Даже после того, как начальник экспедиции объявил всем о поломке и состоялось чрезвычайное совещание, прошел не один час, пока люди уразумели, что их ожидает. До рокового конца было еще много месяцев, и он казался просто нереальным. Им грозила смертная казнь, но исполнение приговора откладывалось. К тому же за иллюминаторами по-прежнему была великолепная картина.

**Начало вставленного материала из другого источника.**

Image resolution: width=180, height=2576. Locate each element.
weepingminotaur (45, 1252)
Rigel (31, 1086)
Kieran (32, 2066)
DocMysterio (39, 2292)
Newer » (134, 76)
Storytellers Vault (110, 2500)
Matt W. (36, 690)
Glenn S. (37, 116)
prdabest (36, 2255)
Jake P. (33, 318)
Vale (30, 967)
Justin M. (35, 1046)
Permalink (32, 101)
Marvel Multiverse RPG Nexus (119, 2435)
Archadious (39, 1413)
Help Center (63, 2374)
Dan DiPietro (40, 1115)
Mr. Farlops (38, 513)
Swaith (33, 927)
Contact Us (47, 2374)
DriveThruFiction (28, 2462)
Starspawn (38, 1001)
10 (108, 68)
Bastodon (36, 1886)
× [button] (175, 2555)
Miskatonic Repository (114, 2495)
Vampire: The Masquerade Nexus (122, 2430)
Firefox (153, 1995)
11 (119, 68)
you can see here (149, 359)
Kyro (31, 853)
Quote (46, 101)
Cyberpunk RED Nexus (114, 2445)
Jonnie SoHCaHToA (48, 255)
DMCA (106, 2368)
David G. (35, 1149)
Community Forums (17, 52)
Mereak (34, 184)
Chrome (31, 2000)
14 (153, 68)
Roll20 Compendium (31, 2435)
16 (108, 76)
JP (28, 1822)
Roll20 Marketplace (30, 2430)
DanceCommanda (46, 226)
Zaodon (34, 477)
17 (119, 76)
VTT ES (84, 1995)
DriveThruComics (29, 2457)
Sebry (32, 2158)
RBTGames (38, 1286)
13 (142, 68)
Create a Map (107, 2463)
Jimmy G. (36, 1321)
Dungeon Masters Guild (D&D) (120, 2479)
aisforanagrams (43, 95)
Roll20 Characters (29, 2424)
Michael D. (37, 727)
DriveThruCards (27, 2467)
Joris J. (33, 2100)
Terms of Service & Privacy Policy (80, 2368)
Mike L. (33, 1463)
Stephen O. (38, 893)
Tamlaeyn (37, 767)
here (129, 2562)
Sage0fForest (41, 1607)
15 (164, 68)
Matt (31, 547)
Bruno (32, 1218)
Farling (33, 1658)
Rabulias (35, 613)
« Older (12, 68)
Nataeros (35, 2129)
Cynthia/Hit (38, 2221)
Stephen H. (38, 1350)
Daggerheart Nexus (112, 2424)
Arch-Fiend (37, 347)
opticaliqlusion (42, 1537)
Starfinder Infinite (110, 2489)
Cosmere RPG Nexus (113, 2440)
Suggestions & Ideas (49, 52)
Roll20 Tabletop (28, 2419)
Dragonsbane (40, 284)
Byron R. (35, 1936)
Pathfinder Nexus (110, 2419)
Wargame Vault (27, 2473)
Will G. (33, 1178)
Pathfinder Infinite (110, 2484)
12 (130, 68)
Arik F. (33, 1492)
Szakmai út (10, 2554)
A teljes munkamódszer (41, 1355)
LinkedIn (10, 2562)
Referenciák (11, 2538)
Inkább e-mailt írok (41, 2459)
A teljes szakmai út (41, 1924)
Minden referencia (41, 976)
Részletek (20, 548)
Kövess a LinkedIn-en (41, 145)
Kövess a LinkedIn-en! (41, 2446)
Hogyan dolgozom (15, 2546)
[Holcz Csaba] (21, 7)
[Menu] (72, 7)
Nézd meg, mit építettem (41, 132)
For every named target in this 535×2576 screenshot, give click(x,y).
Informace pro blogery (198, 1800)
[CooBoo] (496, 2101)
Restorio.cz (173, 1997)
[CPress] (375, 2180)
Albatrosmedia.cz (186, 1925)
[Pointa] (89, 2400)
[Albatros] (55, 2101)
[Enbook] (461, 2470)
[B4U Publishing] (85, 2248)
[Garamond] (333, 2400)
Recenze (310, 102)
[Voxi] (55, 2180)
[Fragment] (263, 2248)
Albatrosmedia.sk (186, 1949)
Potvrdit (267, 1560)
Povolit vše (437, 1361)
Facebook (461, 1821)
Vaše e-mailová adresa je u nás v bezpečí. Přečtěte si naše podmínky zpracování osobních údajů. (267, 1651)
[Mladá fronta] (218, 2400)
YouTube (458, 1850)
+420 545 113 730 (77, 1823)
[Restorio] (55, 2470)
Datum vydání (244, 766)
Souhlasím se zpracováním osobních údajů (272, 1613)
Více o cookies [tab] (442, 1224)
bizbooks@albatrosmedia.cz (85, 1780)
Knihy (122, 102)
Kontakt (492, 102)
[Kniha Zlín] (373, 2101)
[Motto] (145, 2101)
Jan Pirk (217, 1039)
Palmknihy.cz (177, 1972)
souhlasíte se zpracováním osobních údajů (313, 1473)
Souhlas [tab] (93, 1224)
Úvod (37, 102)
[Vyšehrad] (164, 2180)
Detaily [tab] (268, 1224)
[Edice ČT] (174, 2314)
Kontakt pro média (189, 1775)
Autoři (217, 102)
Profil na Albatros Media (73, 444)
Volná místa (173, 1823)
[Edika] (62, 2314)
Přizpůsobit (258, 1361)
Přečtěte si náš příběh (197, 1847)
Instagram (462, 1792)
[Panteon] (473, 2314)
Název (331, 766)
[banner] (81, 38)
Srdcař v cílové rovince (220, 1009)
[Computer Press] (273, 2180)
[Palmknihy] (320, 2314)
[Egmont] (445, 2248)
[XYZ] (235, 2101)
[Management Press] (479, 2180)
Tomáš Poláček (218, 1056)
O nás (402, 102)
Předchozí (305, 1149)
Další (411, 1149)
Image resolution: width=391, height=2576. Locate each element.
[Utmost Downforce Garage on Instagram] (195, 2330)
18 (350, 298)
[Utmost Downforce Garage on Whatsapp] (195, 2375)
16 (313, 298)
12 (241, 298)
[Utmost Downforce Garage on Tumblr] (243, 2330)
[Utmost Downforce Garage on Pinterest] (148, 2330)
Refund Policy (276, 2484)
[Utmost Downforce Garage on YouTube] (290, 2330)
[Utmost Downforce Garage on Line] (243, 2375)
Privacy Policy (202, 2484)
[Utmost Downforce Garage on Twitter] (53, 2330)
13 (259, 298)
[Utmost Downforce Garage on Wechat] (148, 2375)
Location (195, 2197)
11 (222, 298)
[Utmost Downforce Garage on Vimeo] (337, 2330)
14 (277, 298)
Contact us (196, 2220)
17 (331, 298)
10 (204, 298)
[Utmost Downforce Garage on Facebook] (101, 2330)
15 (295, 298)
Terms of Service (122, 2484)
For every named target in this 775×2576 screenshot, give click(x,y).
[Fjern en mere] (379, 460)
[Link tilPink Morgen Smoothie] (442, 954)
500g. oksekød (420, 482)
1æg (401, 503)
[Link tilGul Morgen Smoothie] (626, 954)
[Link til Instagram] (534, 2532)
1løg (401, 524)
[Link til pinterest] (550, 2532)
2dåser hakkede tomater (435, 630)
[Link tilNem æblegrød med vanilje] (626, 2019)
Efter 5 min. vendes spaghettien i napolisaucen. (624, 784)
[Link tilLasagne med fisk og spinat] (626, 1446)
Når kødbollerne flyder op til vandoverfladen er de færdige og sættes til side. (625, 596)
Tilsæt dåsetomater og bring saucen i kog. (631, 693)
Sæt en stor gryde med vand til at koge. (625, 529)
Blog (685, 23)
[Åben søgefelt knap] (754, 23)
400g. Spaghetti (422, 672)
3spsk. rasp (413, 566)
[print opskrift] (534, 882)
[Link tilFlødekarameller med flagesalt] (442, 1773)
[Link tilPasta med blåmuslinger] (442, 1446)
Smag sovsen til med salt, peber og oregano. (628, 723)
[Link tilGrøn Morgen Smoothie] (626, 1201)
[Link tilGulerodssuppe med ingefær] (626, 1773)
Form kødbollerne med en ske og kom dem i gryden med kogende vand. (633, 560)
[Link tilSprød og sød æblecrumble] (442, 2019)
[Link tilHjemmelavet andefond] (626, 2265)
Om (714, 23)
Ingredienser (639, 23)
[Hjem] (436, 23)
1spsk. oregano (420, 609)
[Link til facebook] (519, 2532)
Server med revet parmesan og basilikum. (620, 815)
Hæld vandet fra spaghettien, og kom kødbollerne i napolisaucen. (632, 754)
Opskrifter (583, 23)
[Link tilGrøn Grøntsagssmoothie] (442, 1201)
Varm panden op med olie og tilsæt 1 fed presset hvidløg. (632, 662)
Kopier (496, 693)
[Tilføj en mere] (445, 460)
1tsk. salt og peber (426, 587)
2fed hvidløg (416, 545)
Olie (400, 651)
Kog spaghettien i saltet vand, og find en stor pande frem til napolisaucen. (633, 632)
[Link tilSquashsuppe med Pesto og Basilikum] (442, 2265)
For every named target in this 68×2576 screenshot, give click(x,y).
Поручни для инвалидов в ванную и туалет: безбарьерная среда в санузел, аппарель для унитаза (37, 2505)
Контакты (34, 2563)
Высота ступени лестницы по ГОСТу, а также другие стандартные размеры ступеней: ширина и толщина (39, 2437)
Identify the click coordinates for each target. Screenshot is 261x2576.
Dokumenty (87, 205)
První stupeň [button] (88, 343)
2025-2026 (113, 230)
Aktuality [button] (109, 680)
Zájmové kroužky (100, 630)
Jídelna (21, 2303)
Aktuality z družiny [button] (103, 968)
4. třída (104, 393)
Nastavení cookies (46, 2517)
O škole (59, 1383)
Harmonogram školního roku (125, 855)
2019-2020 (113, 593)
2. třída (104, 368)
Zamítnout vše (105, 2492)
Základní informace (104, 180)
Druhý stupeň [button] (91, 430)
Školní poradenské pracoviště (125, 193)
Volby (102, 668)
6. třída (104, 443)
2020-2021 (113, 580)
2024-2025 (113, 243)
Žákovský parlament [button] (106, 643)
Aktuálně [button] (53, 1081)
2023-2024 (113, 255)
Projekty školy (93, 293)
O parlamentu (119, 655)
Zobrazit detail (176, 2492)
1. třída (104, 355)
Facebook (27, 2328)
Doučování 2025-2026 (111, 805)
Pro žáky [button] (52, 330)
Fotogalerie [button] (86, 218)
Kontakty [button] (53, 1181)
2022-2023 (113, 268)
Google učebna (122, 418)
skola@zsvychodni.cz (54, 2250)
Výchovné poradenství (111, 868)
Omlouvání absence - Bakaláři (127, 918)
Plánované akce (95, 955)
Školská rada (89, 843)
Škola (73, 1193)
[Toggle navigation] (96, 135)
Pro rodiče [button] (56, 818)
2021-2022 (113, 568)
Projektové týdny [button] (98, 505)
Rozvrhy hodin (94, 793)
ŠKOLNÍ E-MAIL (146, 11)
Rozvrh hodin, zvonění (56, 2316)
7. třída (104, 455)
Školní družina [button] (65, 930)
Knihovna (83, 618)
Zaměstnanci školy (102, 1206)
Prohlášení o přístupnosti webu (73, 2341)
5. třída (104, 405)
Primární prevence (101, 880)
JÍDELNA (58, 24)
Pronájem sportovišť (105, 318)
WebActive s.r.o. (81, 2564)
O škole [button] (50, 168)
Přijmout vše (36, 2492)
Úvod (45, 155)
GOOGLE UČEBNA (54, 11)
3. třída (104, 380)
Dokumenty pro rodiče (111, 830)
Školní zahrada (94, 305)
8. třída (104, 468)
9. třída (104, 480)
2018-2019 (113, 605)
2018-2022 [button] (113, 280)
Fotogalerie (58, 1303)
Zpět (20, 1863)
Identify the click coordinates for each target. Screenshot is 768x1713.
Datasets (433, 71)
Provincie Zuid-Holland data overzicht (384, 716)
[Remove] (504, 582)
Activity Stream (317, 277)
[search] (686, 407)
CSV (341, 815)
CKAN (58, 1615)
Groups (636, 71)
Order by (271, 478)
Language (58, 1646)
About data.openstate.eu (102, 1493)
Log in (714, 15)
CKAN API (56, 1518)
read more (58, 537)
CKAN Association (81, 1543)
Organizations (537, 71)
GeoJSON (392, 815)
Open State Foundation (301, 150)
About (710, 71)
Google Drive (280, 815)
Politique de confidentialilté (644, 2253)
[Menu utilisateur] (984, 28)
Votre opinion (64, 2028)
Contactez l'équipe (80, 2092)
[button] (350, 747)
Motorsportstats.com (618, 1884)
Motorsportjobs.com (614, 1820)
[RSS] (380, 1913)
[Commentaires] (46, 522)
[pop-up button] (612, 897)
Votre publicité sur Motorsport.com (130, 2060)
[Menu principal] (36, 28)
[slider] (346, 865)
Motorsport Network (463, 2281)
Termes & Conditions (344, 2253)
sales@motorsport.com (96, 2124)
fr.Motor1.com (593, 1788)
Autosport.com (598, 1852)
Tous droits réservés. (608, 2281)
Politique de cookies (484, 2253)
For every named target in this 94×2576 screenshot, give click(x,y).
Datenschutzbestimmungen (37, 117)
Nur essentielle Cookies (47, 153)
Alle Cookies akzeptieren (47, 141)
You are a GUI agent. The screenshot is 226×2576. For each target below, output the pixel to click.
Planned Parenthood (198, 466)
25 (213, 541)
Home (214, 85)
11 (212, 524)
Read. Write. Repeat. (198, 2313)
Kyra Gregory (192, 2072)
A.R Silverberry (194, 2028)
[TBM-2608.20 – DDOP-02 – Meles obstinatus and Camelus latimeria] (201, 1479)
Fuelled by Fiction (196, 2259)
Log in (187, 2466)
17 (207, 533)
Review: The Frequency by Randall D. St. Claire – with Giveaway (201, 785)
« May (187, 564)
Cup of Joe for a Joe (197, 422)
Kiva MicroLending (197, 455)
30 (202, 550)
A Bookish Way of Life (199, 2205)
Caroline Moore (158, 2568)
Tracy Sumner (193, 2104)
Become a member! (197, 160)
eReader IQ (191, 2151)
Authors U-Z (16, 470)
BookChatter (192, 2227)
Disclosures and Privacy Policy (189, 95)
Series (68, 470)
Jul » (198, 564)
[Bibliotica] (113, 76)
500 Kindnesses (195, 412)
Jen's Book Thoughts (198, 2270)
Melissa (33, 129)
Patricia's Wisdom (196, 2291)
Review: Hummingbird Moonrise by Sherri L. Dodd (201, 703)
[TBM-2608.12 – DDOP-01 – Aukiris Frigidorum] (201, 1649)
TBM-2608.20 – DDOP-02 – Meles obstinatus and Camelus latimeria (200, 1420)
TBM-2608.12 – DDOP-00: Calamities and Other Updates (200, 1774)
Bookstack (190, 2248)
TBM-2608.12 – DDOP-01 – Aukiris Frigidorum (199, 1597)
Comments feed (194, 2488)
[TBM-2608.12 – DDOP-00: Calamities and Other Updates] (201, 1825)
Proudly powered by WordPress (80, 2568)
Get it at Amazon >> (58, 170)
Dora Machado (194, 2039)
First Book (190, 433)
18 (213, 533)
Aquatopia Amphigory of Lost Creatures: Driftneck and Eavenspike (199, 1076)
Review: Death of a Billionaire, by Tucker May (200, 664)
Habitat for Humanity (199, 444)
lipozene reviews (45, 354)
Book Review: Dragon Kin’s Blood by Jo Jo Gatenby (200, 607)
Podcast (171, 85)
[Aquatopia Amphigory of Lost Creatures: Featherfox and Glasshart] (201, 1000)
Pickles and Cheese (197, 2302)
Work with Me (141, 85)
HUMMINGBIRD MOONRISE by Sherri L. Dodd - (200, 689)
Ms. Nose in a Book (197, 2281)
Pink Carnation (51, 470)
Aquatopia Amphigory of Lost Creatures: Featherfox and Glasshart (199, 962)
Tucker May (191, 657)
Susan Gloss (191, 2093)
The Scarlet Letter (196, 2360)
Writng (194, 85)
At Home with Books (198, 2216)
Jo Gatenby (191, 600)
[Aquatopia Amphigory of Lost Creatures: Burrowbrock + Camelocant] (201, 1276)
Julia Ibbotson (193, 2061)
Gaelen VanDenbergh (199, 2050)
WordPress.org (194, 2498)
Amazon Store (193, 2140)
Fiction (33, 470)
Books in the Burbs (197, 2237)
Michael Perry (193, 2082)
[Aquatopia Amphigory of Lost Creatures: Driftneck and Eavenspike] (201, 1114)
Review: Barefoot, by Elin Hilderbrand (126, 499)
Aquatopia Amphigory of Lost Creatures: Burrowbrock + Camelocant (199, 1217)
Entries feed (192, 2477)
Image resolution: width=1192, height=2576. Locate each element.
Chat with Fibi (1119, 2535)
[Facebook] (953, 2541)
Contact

Сквозь облако пылающей мглы — это облако станет вечным небесным памятником погибшей экспедиции — они видели могучий маяк Юпитера, ярче любой звезды. Что же, если остальные предпочтут покончить с собой сразу, кто-то из экипажа, возможно, еще доживет до встречи с самым рослым из детей Солнца. «Стоит ли прожить несколько лишних недель, — спрашивал себя Пикетт, — чтобы воочию увидеть картину, которую первым в свой самодельный телескоп наблюдал Галилей четыре столетия назад: спутников Юпитера, снующих взад-вперед, будто шарики на невидимой проволоке?»